» WHAT THE TASK ASKS: Swap "Select" for "Choose" in the lines starting at the line that contains "Task: Open the live chat widget icon" and ending at the line that contains "pyautogui.click(x=102, y=212)", and give only those lines back with nothing else changed and the pictures left out.

» DATASET ENTRIES:
= = = = = = =

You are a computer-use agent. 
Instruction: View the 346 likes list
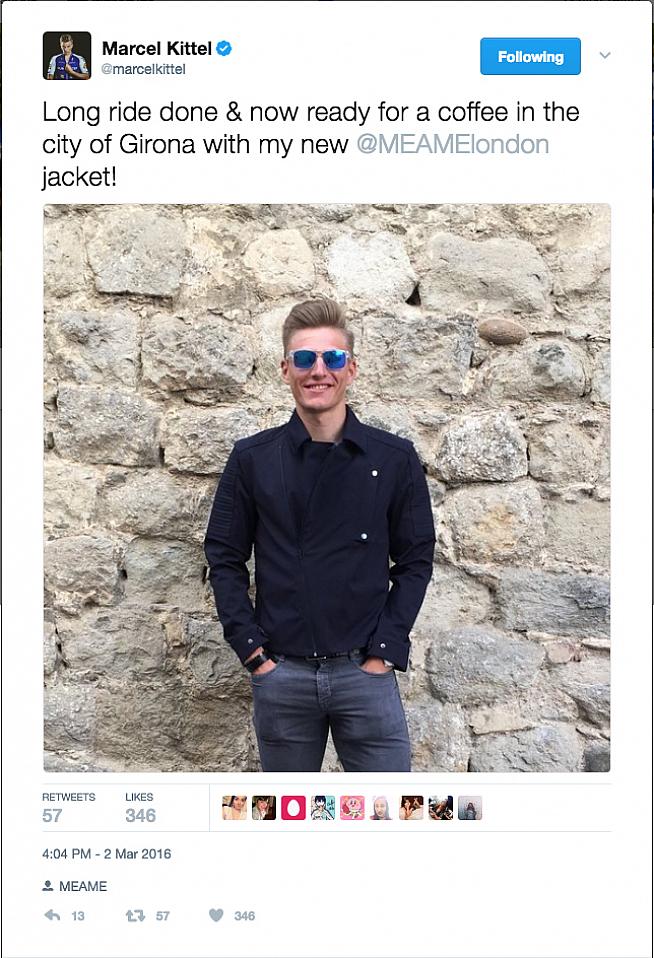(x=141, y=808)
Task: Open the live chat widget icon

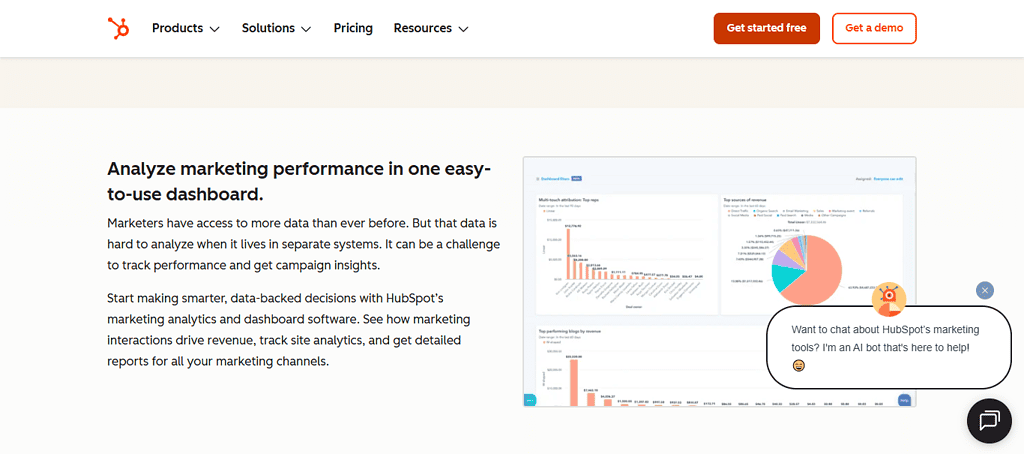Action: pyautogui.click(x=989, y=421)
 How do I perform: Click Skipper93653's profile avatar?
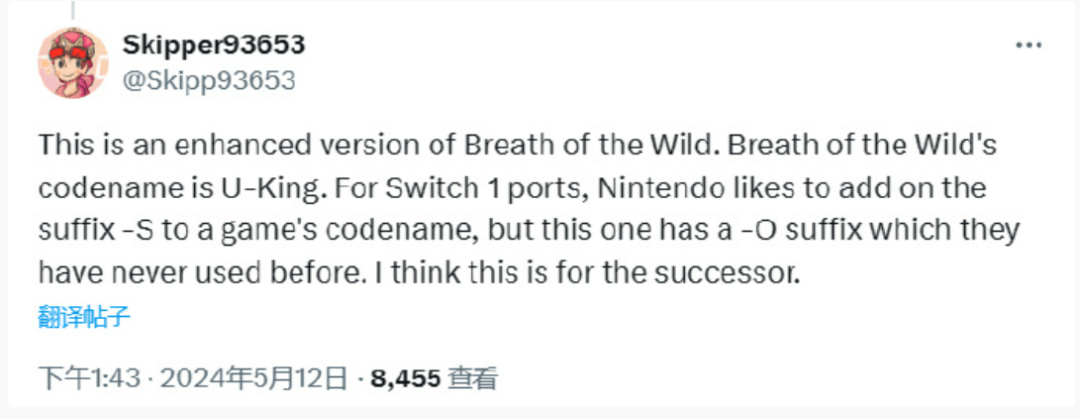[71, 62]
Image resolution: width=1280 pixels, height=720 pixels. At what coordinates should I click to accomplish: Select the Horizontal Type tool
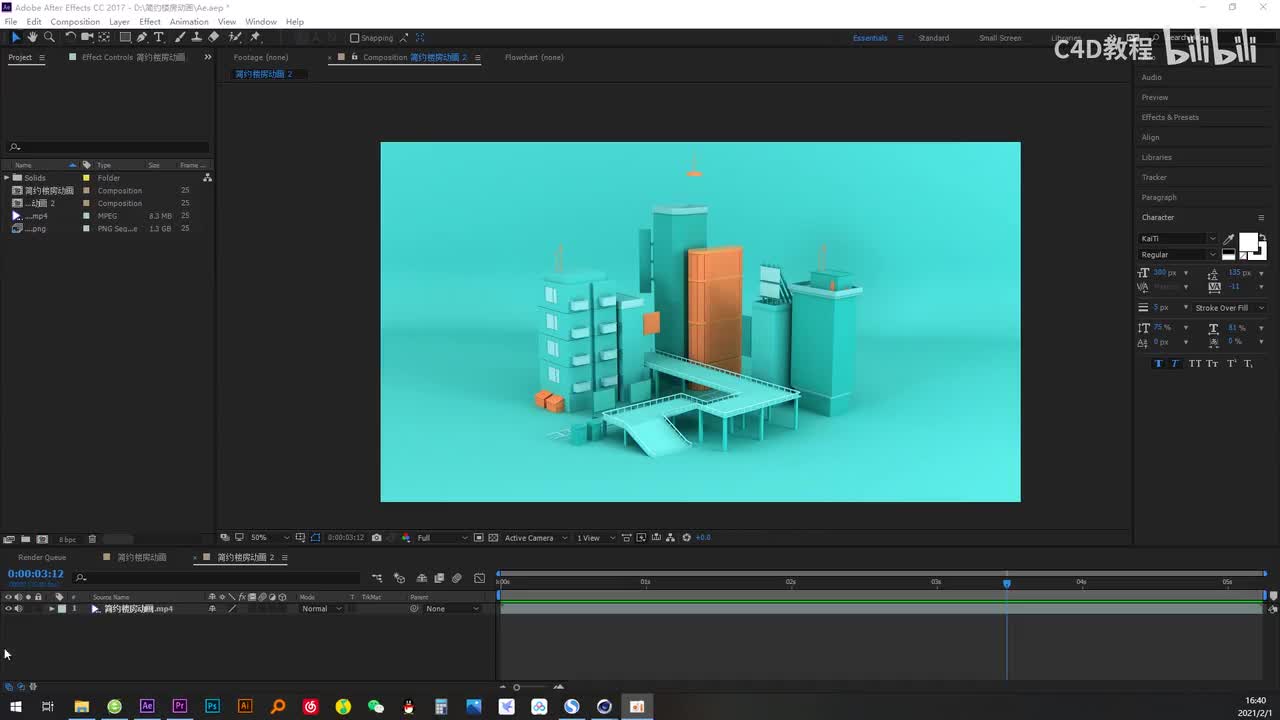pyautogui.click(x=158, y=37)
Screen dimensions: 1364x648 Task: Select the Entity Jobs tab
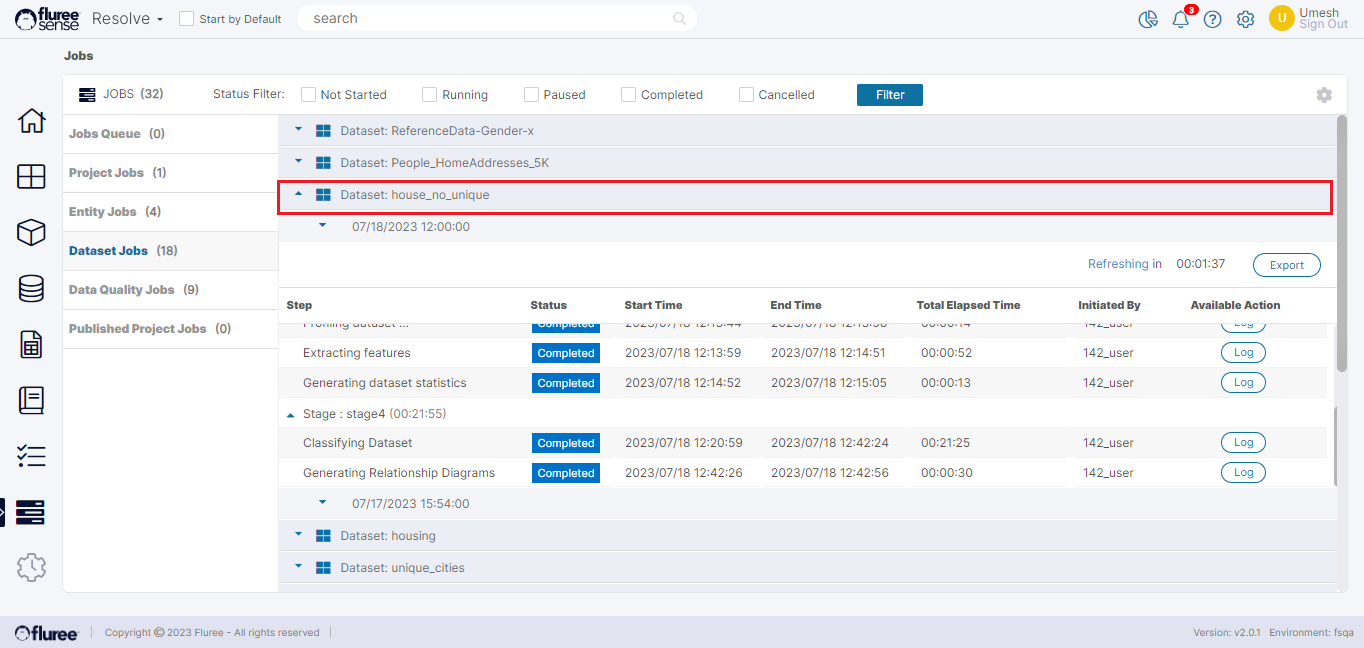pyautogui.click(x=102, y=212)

= = = = = = =

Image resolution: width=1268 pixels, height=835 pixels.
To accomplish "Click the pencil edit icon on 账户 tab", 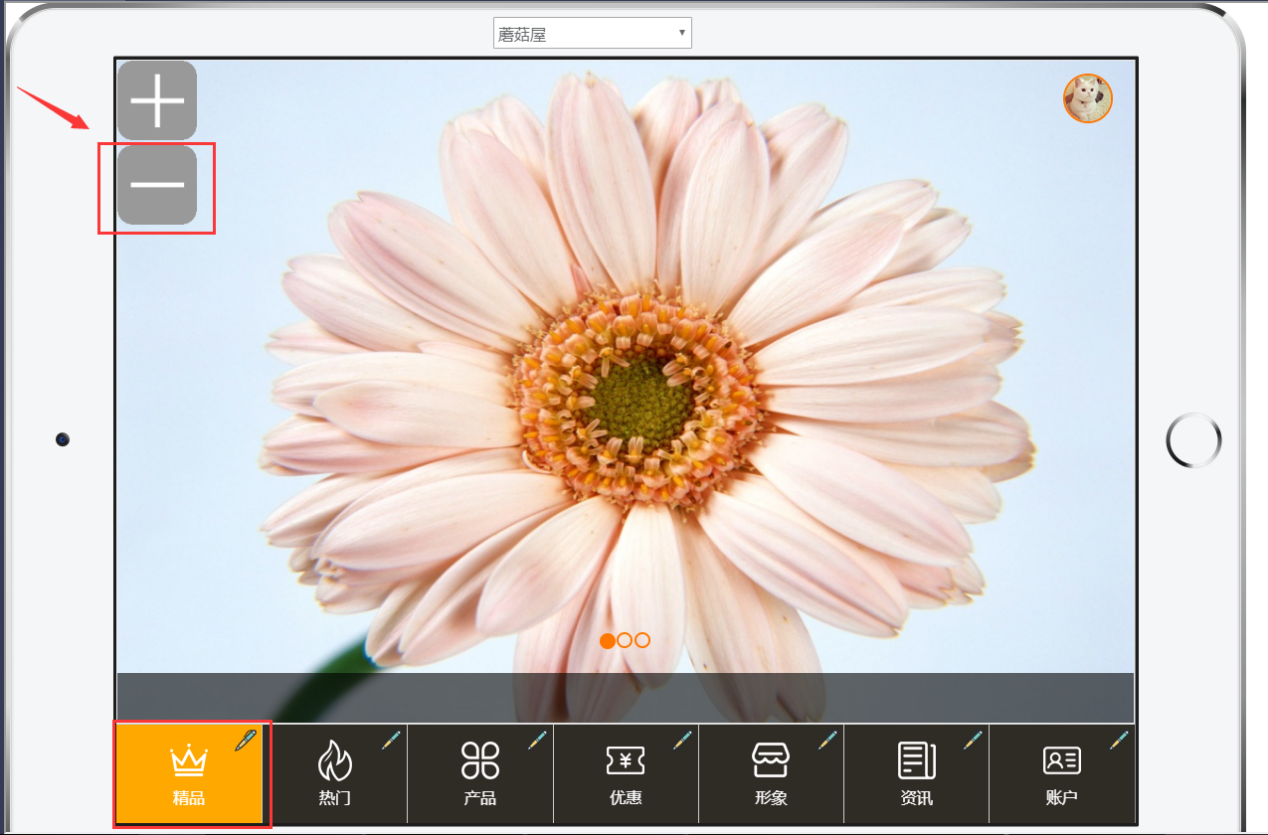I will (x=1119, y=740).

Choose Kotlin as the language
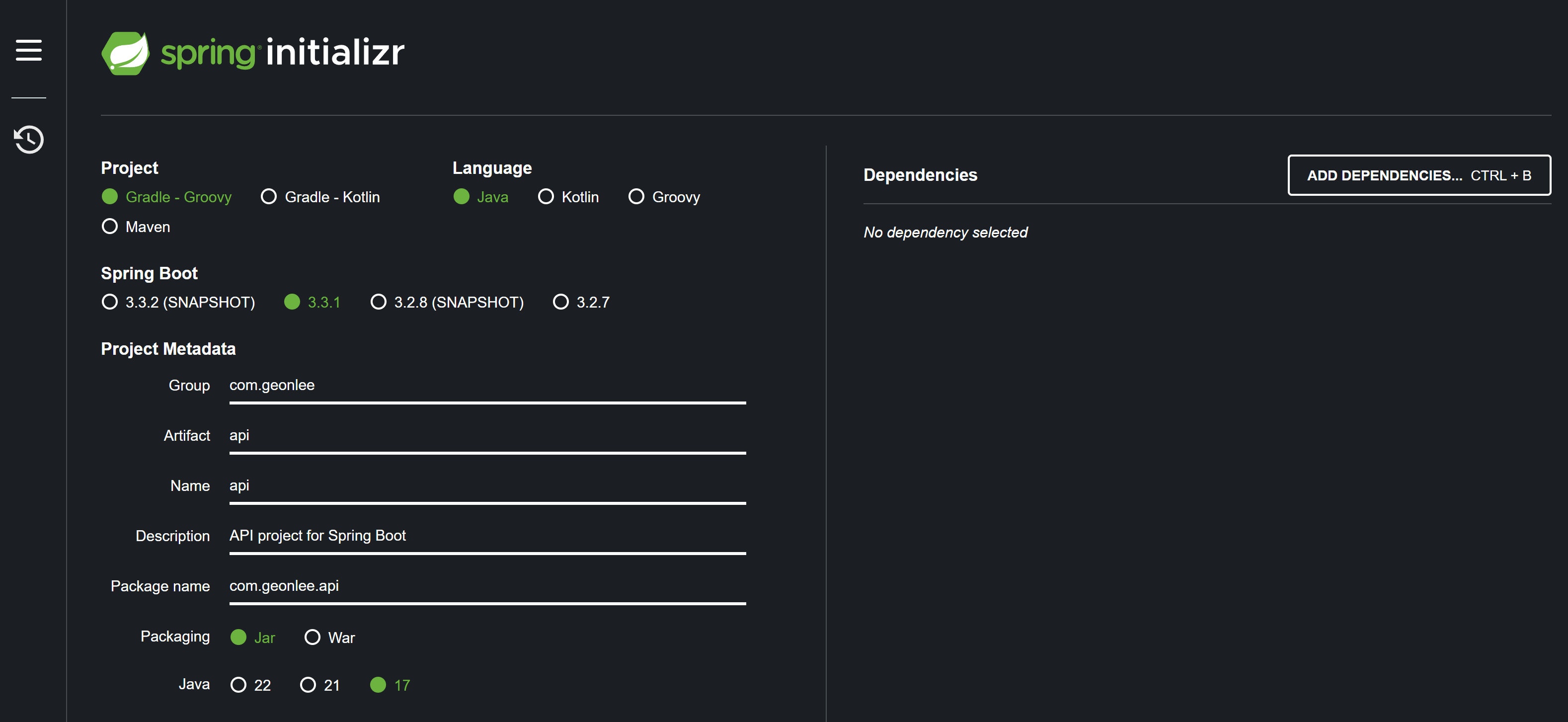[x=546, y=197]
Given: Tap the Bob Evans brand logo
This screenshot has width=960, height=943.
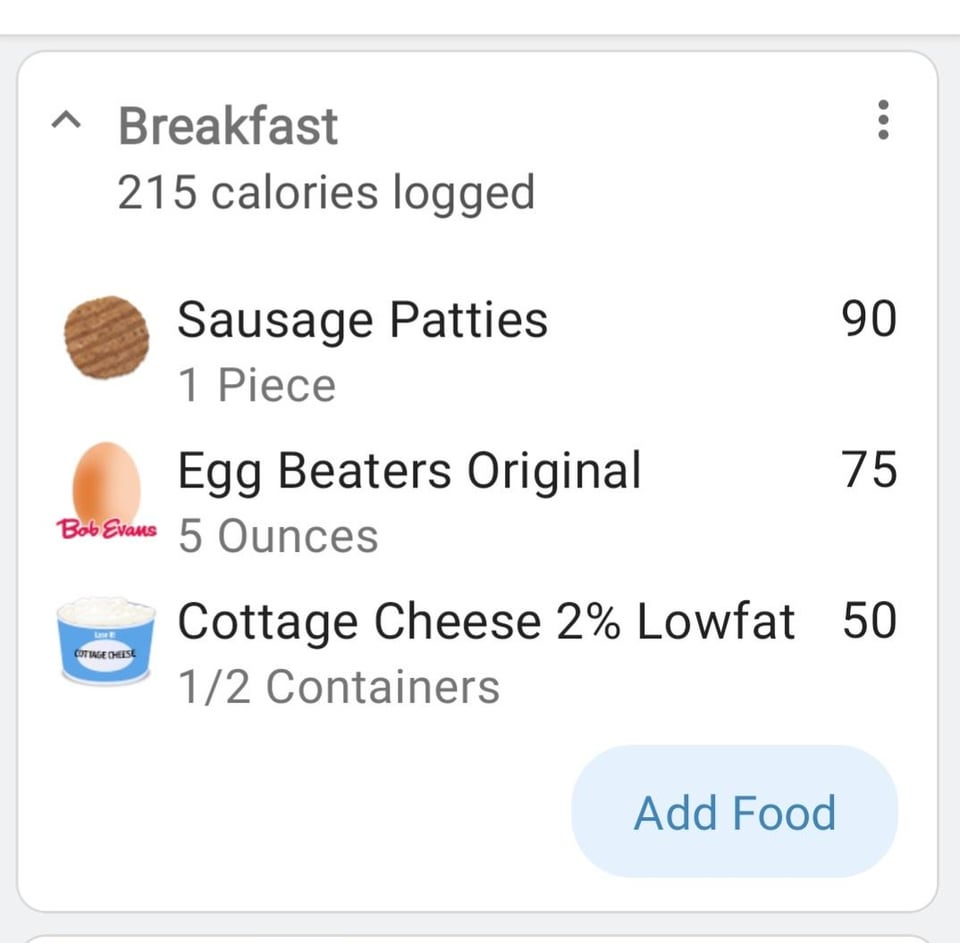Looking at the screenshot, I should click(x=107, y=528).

= = = = = = =

» TASK SOLUTION:
Task: Open the live chat widget icon

Action: pyautogui.click(x=989, y=421)
 How do I perform: Click Skipper93653's profile avatar?
[71, 62]
Image resolution: width=1280 pixels, height=720 pixels. At what coordinates should I click to accomplish: Choose the Horizontal Type tool
pyautogui.click(x=158, y=37)
Screen dimensions: 1364x648 Task: Choose the Entity Jobs tab
pyautogui.click(x=102, y=212)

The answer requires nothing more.